Surprisingly massive in size for a hornet, murder hornets can measure up to roughly 2 inches, making them the largest hornet in existence. They have broad yellow-orange faces, and their bodies are primarily dark brown/black with dark yellowish-orange stripes. Murder hornets have notably large mandibles allowing them to bite through a variety of difficult things.

These dangerous pests prefer to live in forested areas of lower elevation, and form subterranean nests, burrowing into the ground and even invading tunnels of other creatures such as rabbits, voles, etc.  Their colonies begin in the spring when a fertilized queen establishes an initial nest where she can lay her first clutch of eggs. Once this first clutch hatches, the colony begins to grow and expand at an exponential rate, soon reaching several thousand.

Trespassing Assailants

Although these hornets are native to the eastern and southeastern parts of Asia, as well as being commonly found in Japan, they have somehow found their way to the United States. These pests were first spotted in December 2019 in Washington State, and are assumedly spreading out from there.

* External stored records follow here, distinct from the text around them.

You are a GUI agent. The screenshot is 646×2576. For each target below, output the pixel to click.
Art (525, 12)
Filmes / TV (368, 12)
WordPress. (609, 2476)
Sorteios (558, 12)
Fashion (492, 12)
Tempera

There have also been reported sightings in Canada. A few murder hornets were spotted in White Rock, British Columbia, which is roughly 10 miles away from where they were initially spotted in Washington, and an entire hive was discovered on Vancouver Island.

Straight Out of a Horror Film

Ted McFall, a beekeeper in Custer, Washington recalled the site he came home to one day. His colonies were completely mutilated. Thousands upon thousands of his bees lay dead on the ground, decapitated, and their hives were obliterated from the inside out. The weirdest part… there wasn’t a single suspect in sight. It wasn’t until later that McFall discovered it was likely the new invading species of hornet that had caused such carnage and devastation to his hives.

Murder hornets are known for chronically committing honeybee genocide like they did in this scenario. Using their large, powerful mandibles, they are able to tear off the innocent bees’ heads, then proceed to collect some of the bee thoraxes to bring back to their nest and feed their young. They can wipe out an entire hive in just a few hours and will even occasionally try to inhabit the now desolate hives, creating a new colony of vicious hornets in its place.

Scientists express a rising concern that these murderous invaders could decimate our already dwindling honeybee population. As such, they have launched the equivalent of a full-blown manhunt for these foreign invaders. The faster we can curb their numbers and eradicate them from our environment, the better chance we have to preserve our ecosystem.

Are We Safe?

While not typically aggressive towards humans or pets, when they feel in danger, murder hornets may lash out, biting with their strong mandibles and stinging their victims. Based on reports by those who have been stung, it is apparently very painful, with the beekeeper Conrad Bérubé who was assigned to eliminate the nest on Vancouver Island noting that, “it was like having red-hot thumbtacks being driven into my flesh.”

Murder hornets are even able to penetrate through bee suits to sting their victims, which is how Bérubé was dealt various agonizing stabs. In serious cases, these painful stings can be even be fatal, causing an average of 30 – 50 deaths a year in Japan alone.

For these reasons, it is very important to be extremely cautious if you come across these hornets and report any sightings to your local Department of Agriculture.


Baker, M. (2020) ‘Murder Hornets’ in the U.S.: The Rush to Stop the Asian Giant Hornet, The New York Times. The New York Times Company. Available at: (Accessed May 2020).

Barth, Z., Kearns, T. and Wason, E. (2013) Vespa Mandarinia, Animal Diversity Web. University of Michigan. Available at: (Accessed: May 2020).

Martin, W. (2020) ‘Murder Hornets’ Spotted in the U.S. Here’s What You Need to Know, Science Alert. Business Insider. Available at: (Accessed: May 2020).

Rosane, O. (2020) ‘Murder Hornets’ Spotted in the U.S. for the First Time, EcoWatch. Available at: May 2020).